Passage given ▸
┌──

5. The Directors had laid down internal financial controls to be followed by the Company and that such internal financial controls were adequate and were operating effectively;

6. The Directors had devised a proper system to ensure compliance with the provisions of all applicable laws and that such systems were adequate and operating efficiently.

Policy on Sexual Harassment of Women at Work Place

The Company complies with the regulations of the Act. The Company has a Policy in place for the same.

No case was filed under the Sexual Harassment of Women at Workplace (Prevention, Prohibition and Redressal) Act, 2013.

Particulars of Conservation of Energy, Technology Absorption, Foreign Exchange Earnings and Outgo

The information pertaining to the conservation of energy, technology absorption, foreign exchange earnings, and outgo as required under Section 134 (3)(m) of the Companies Act, 2013 read with Rule 8(3) of the Companies (Accounts) Rules, 2014 is furnished hereunder:

1. Conservation of Energy and Power consumption: These provisions are not applicable but the Company has nevertheless continued to accord priority to conservation of energy and is continuing its efforts to utilize energy more efficiently.

└──

Dataset content ▸
┌──

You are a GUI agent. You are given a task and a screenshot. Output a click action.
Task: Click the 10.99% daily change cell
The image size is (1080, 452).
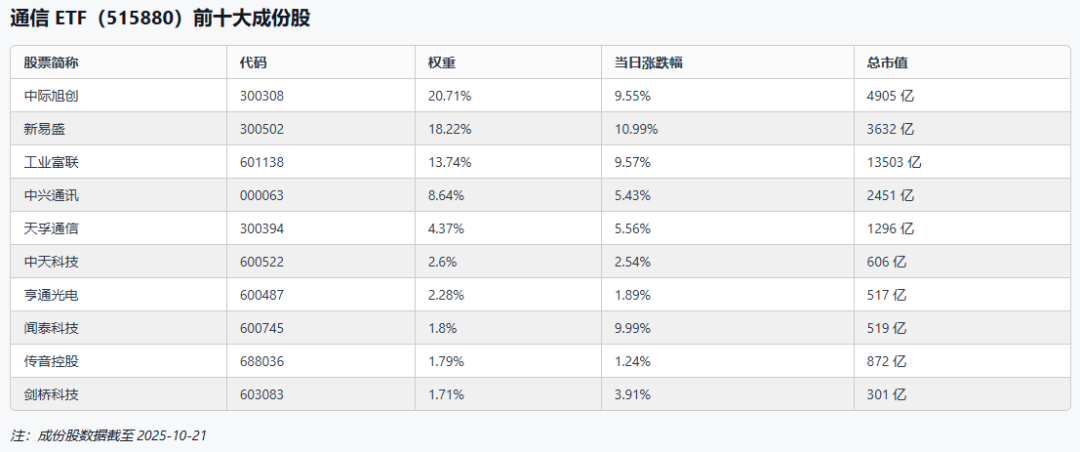coord(636,129)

└──

List of tasks ▸
• A. According to the directors' report excerpt, how many cases were filed under the Sexual Harassment of Women at Workplace (Prevention, Prohibition and Redressal) Act, 2013?
• B. Using the directors' report excerpt, explain why the company furnishes information on conservation of energy, technology absorption, and foreign exchange earnings and outgo.
• C. Return the portion of the directors' report excerpt between "5. The Directors" and "for the same.", inclusive, copied without any change.

Final answers ▸
• A. No case was filed under that Act.

• B. The company furnishes this information because Section 134 (3)(m) of the Companies Act, 2013, read with Rule 8(3) of the Companies (Accounts) Rules, 2014, requires it.

• C.
5. The Directors had laid down internal financial controls to be followed by the Company and that such internal financial controls were adequate and were operating effectively;

6. The Directors had devised a proper system to ensure compliance with the provisions of all applicable laws and that such systems were adequate and operating efficiently.

Policy on Sexual Harassment of Women at Work Place

The Company complies with the regulations of the Act. The Company has a Policy in place for the same.